Funny example! The current Sequoia Capital page on FTX is iso-standard lawyer speak, but the previous page was hilarious. I think I can make a pretty strong argument that the people investing 85 Billion USD to a guy who has a business plan worthy of the underpants gnomes and who plays League of Legends was not competent or prudent.

((During an investment meeting, specifically? Well, that too.))

There's a direct tradeoff between the two, if it's 35% of your funding you risk having wasted more money if it evaporates, while Sequoia obviously doesn't invest that much in a single company - but if you refuse you know you're out a whole 35% of your potential funding, whereas Sequoia can just invest their money in something else.

If you refuse 35% of your potential funding, you can go look for other funders. Very few charities are in a field where they just need or are capable of taking in infinite dollars, because either their goals are limited, or their ability to scale up is limited. This is pretty well-understood in EA and GiveWell circles: indeed, a number of GW top charities have been 'capped out' for years.

This also strikes the other direction. Sequoia isn't just investing less in any individual company than a charity was receiving from FTX Future, but it's devoting a lot less in FTX specifically. Sequoia put something like 210 million USD into FTX, which is absolutely embarrassing, and also well less than 1% of the specific Sequoia fund. The Ontario Teacher's Pension is almost an order of magnitude smaller on a percentage-of-assets measure. I don't think they did adequate due dilligence at this level of expenditure, and there are significant limitations to using models like the Kelly criterion even for investment funds, nevermind for charity, but the scope of the difference is a marker.

((Though not all 'conventional' hedge funds were that sober: Galois put nearly half of their bank on FTX, which would have been irresponsible to do for something like Apple.))

You talk about it killing charities, but if a sudden loss of funding can do that how much is because of "less funds than expected" vs. just "less funds, same as if you had refused"?

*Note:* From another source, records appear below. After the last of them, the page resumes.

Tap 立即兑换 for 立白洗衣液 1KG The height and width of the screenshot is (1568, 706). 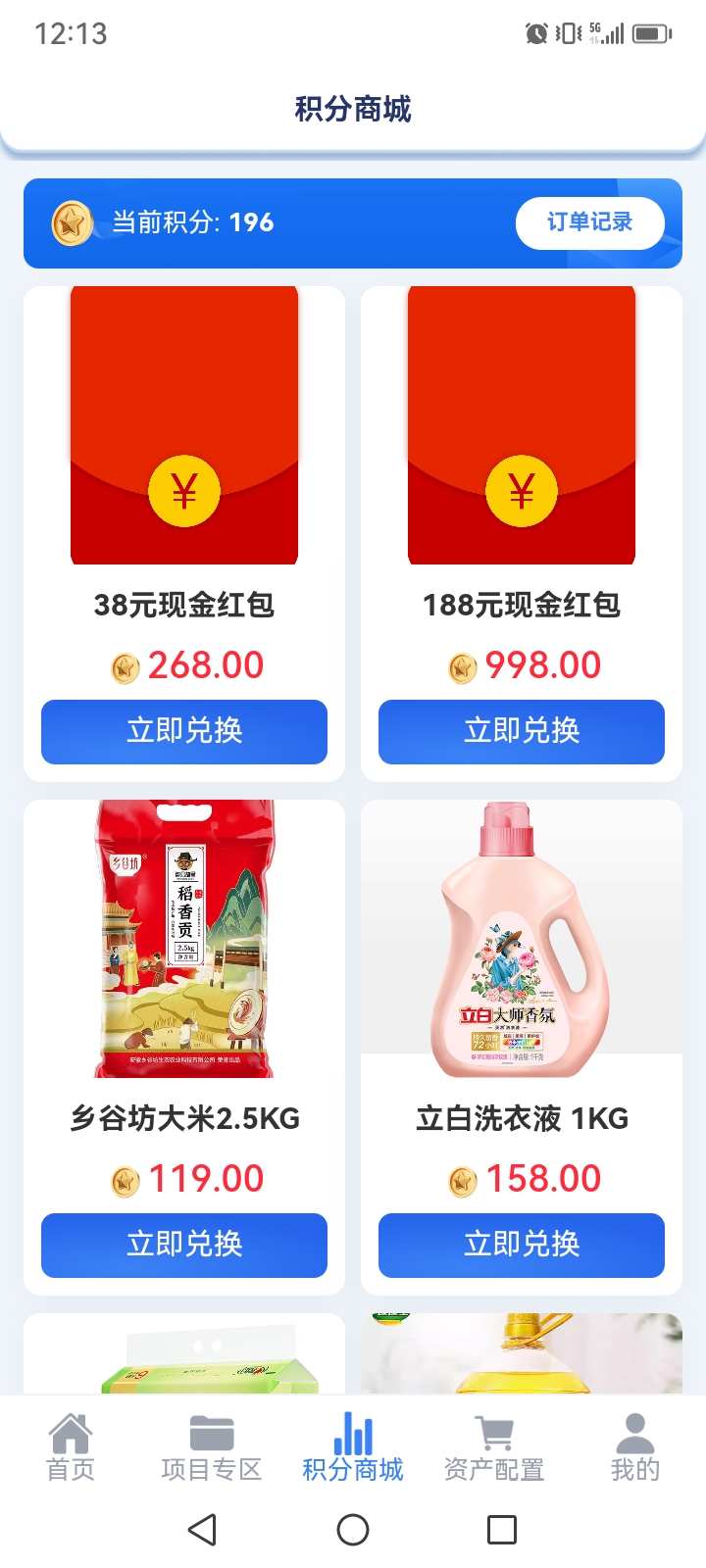pyautogui.click(x=522, y=1245)
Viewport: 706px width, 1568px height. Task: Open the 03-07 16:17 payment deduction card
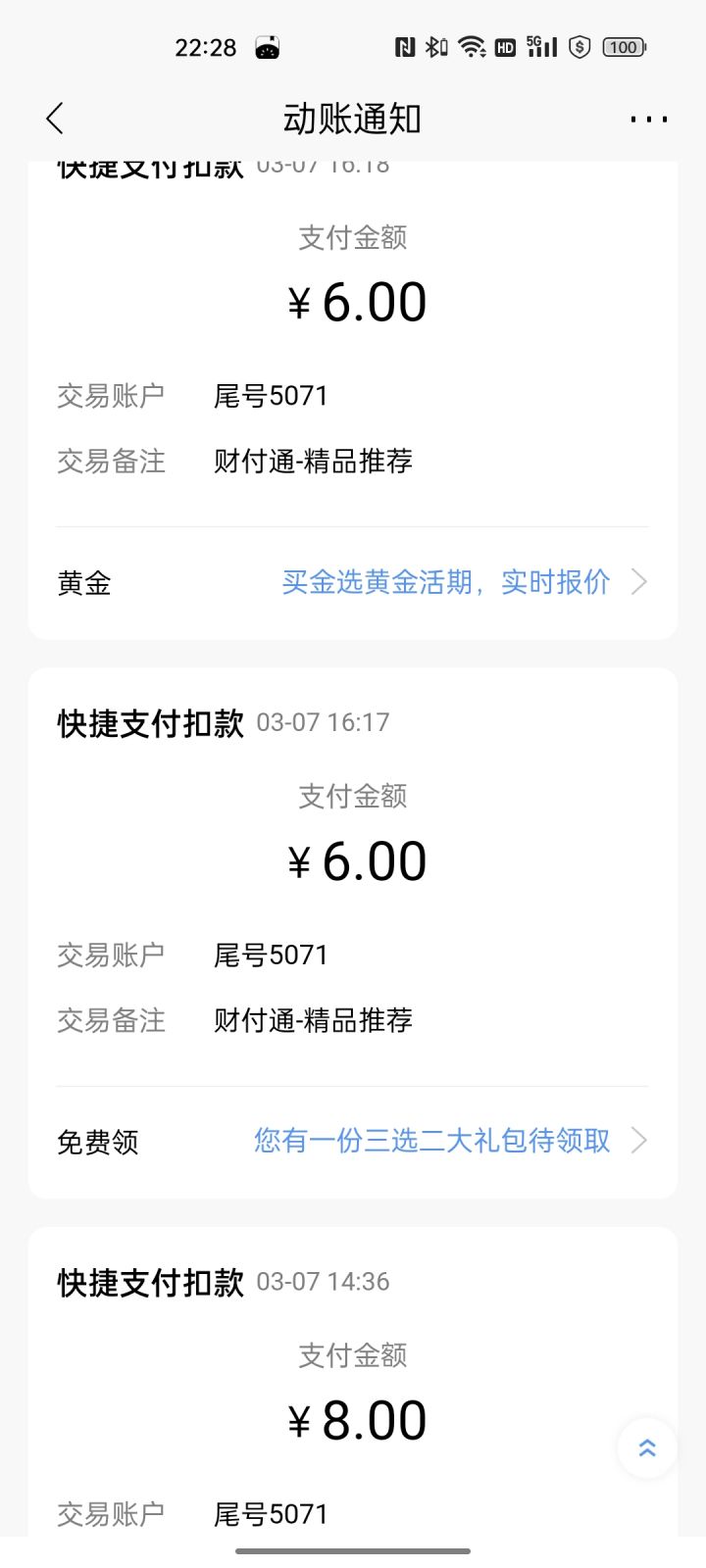point(353,862)
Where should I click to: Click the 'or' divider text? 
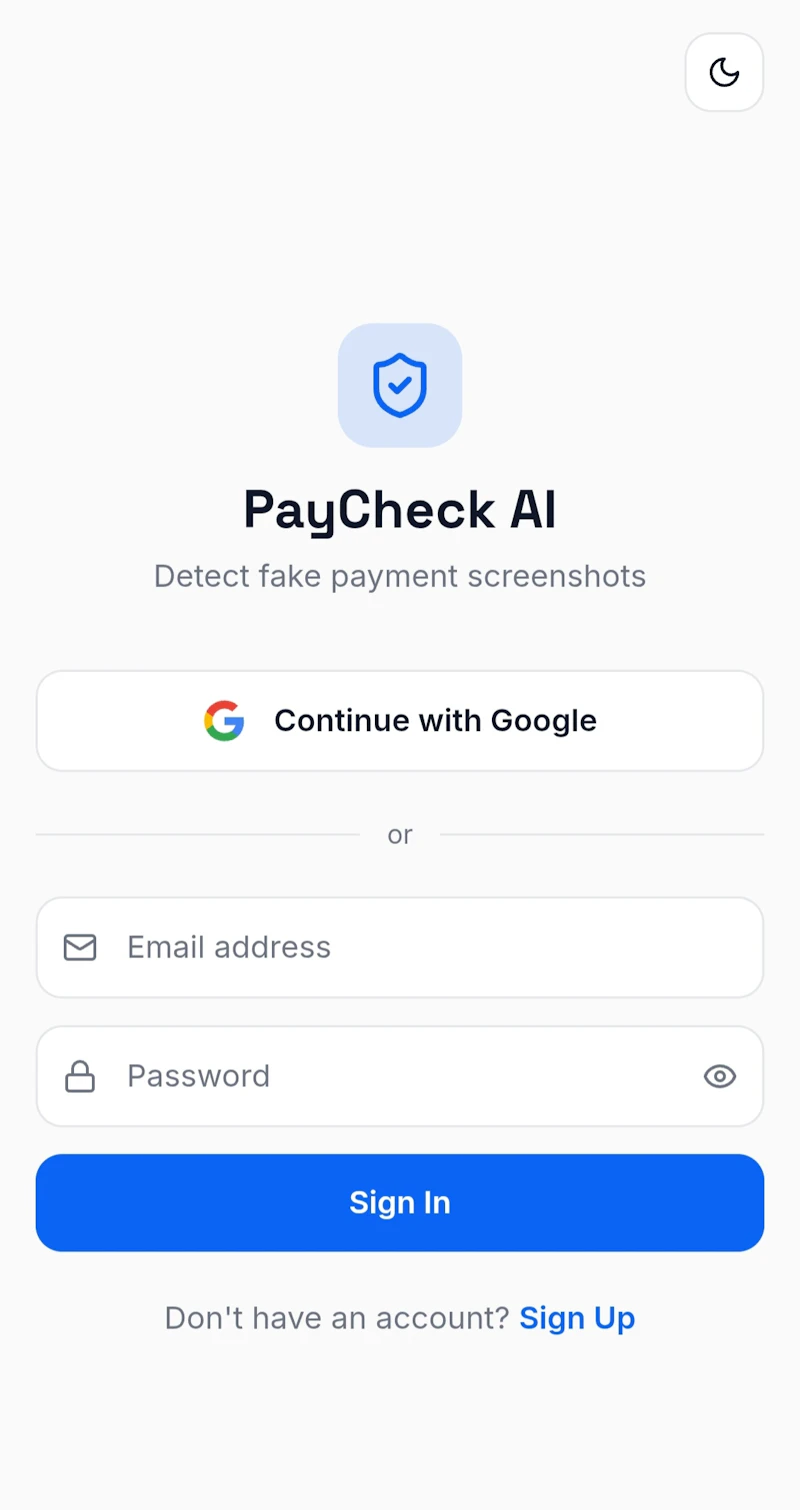400,834
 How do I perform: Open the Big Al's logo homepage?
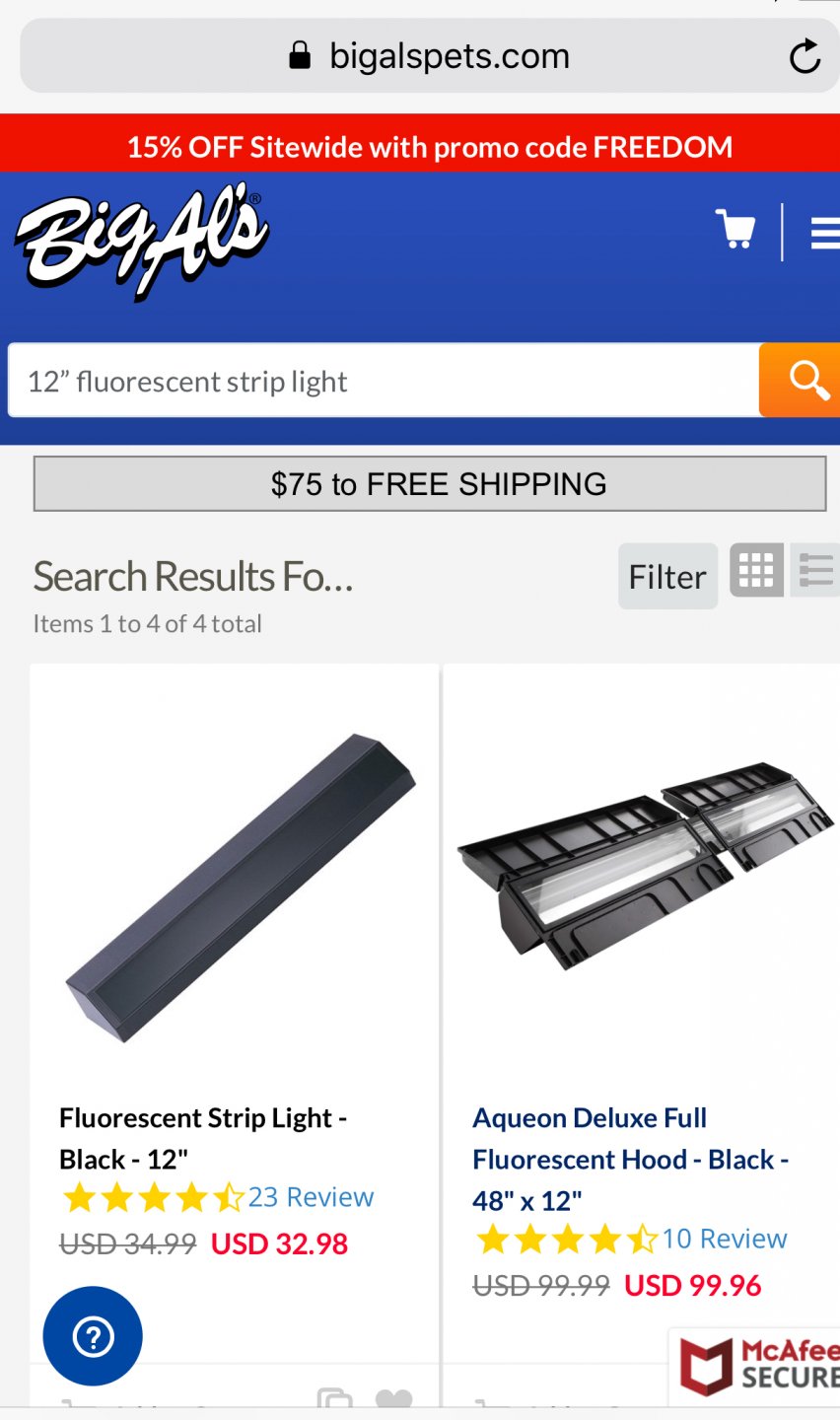coord(142,240)
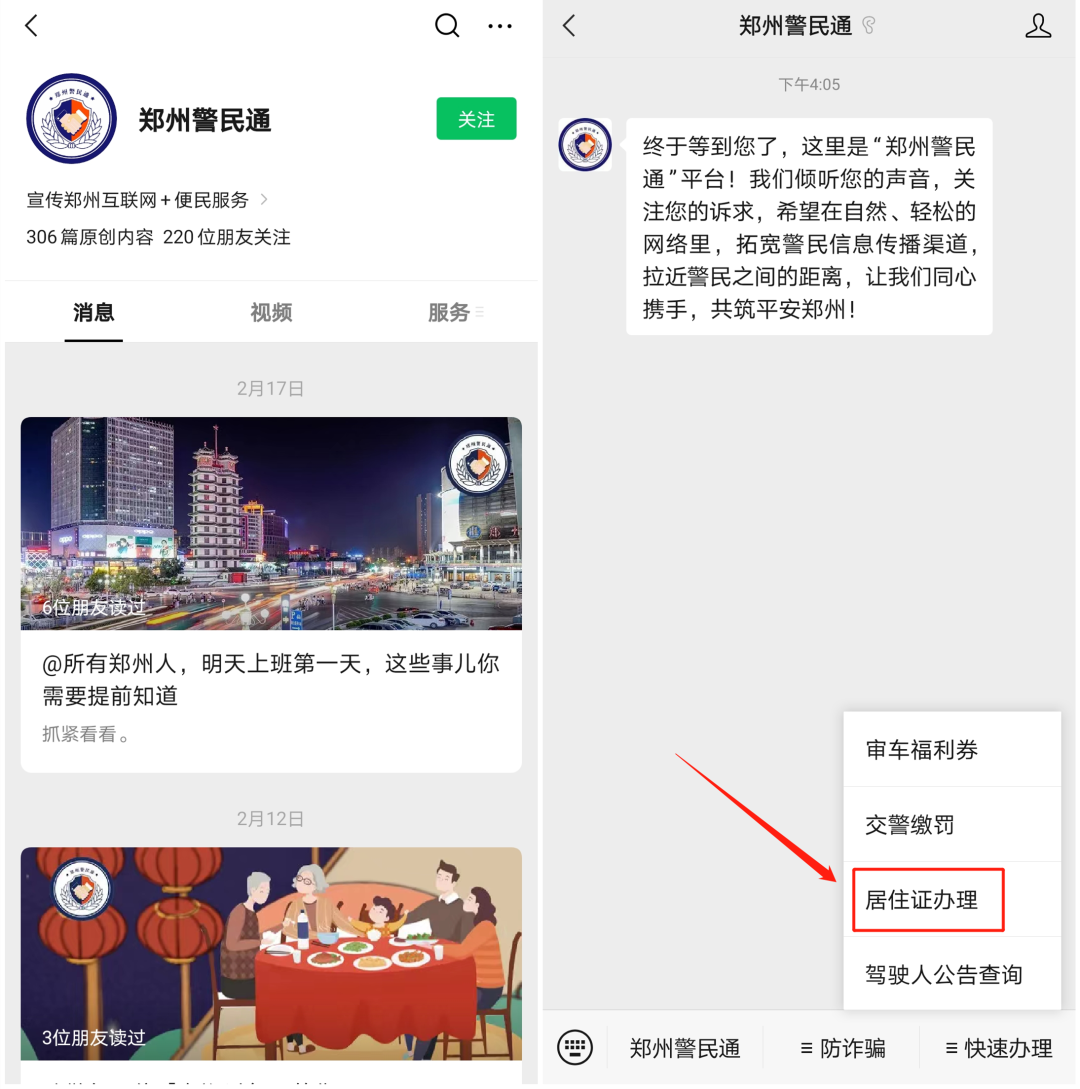Open the article @所有郑州人，明天上班第一天
The width and height of the screenshot is (1080, 1089).
click(x=271, y=678)
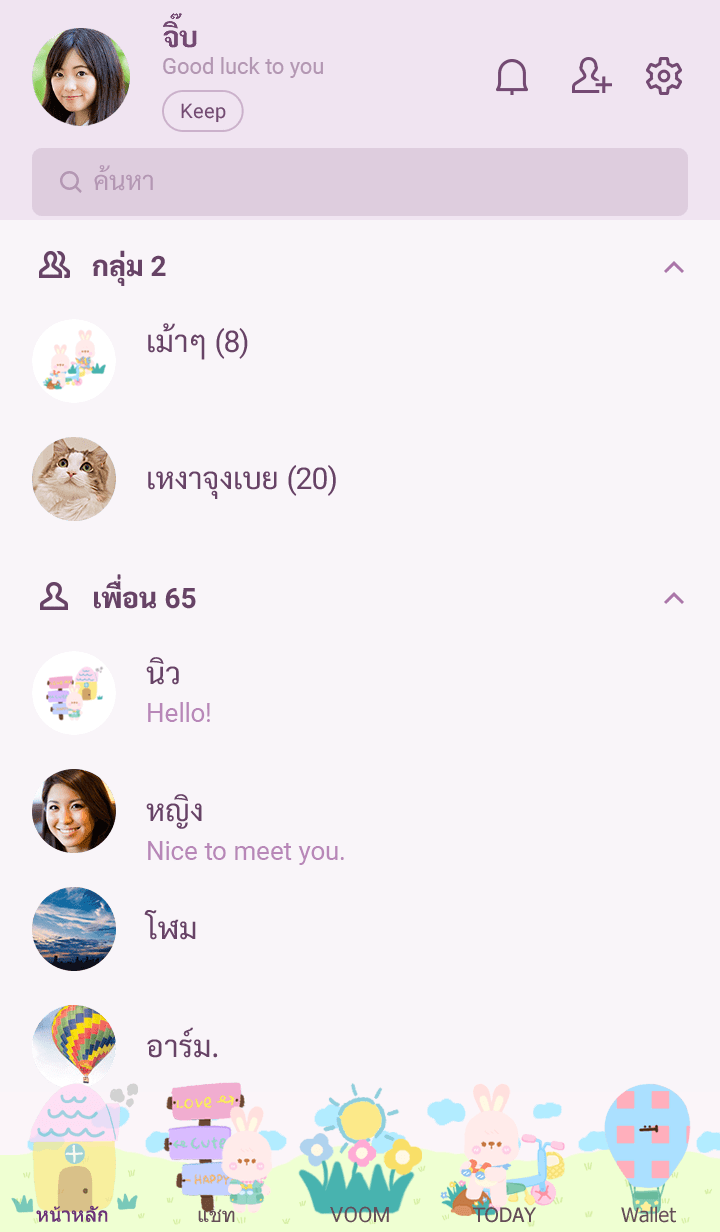Open the group เม้าๆ (8)
This screenshot has height=1232, width=720.
(197, 344)
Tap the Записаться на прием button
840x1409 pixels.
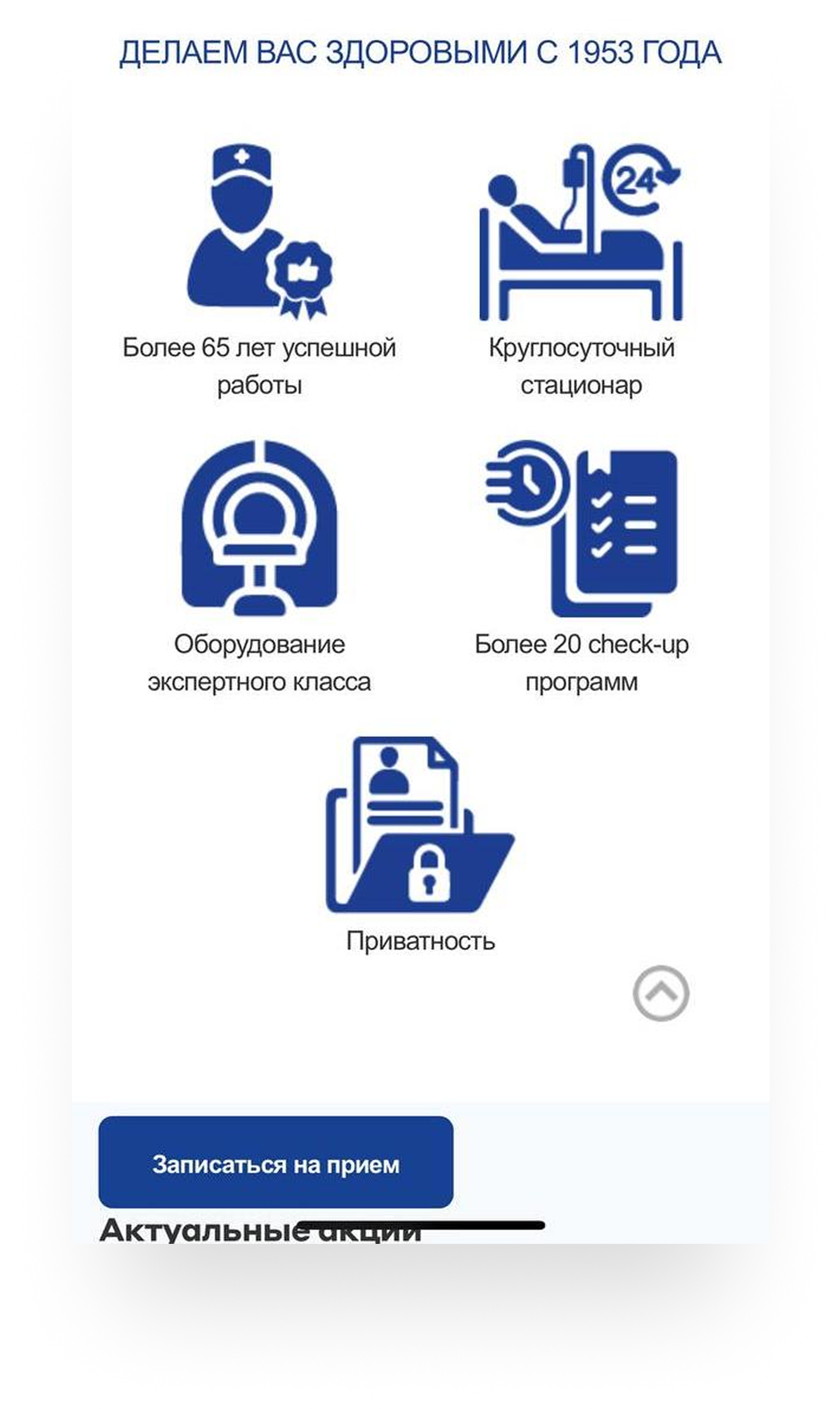pos(276,1165)
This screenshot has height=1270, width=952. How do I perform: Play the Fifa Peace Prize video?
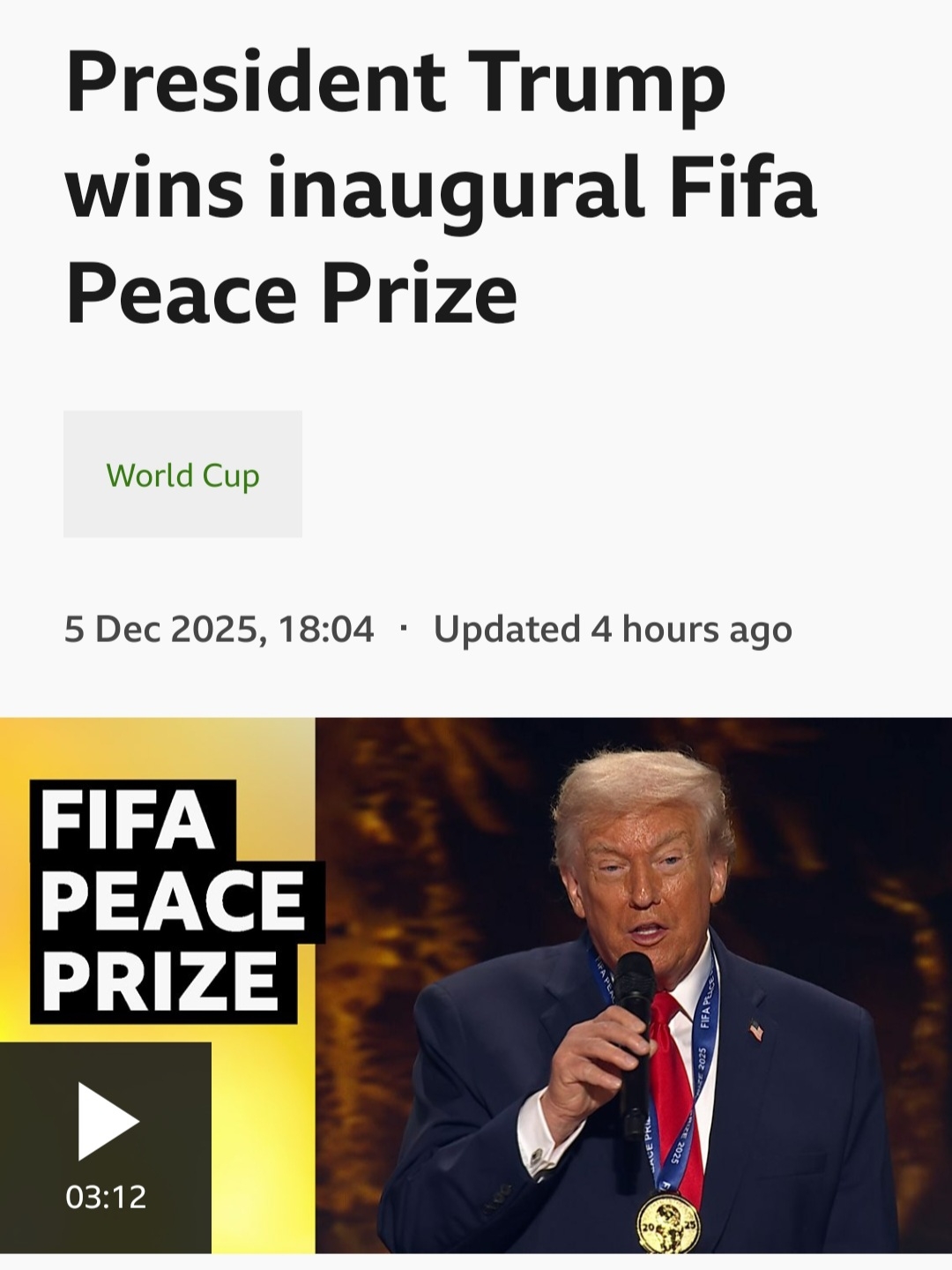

There are serious problems specific to having committed funds disappear on short notice, that are not present to not having the funds to start with. In the extremes, you've already bought crap from vendors and have to pay for it, signed leases, hired and/or moved people. Short of that case, there's still a bunch of softer commitments that have significant reputation or financial costs.

The reason why there was more funding than EA charities knew what to do with in the short term was because of FTX suddenly showing up and throwing around a bunch of money, if everyone had refused that wouldn't have been the case. If those other donors don't materialize for the current funding crunch would they have done so to begin with?

If we were talking about FTX-screwed charities as those which focused more on the Earning to Give side than the Rationality one, I think this would be a more plausible argument. My worry is not that someone got snookered: my worry is not even that someone focused on avoiding these risks got made a bad bet. But right now we're combining all of that with a 'whoops, shit happens, nothing we could have done'.

I think I can make a pretty strong argument that the people investing 85 Billion USD to a guy who has a business plan worthy of the underpants gnomes and who plays League of Legends was not competent or prudent.

I do find it funny how LOL is catching so many strays in this scandal. Like, its a popular video game. Some hopped up fake billionaire likes it, like the rest of the world of hopped up people.